## Records to process
[Start of section]
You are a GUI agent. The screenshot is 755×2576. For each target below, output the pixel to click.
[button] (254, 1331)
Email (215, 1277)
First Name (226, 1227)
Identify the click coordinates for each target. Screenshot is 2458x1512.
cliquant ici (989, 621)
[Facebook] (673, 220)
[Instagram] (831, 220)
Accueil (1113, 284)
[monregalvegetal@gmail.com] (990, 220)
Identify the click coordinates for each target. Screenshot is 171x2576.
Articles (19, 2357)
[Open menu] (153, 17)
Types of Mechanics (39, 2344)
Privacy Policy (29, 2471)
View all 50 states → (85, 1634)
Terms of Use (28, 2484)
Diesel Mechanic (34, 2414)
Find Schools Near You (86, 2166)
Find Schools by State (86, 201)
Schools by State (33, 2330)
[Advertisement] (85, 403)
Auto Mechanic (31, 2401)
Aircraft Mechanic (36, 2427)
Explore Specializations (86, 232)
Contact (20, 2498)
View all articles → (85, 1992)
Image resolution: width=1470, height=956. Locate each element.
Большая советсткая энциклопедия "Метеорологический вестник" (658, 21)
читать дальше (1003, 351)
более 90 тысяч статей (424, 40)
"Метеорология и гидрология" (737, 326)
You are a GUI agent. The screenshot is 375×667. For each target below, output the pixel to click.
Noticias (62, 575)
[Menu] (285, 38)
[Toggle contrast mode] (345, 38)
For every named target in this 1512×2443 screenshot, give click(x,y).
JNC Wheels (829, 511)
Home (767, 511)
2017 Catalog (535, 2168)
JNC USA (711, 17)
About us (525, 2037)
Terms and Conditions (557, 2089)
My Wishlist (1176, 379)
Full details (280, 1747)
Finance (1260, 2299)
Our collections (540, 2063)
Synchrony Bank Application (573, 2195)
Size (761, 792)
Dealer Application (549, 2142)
[End of section]
## Work required
Reprint exactly the lines above that start at the one with "[Instagram] (831, 220)" and end at the one with "Find Schools Near You (86, 2166)", keeping both and adding none.

## The completed task
[Instagram] (831, 220)
Accueil (1113, 284)
[monregalvegetal@gmail.com] (990, 220)
Identify the click coordinates for each target. Screenshot is 171x2576.
Articles (19, 2357)
[Open menu] (153, 17)
Types of Mechanics (39, 2344)
Privacy Policy (29, 2471)
View all 50 states → (85, 1634)
Terms of Use (28, 2484)
Diesel Mechanic (34, 2414)
Find Schools Near You (86, 2166)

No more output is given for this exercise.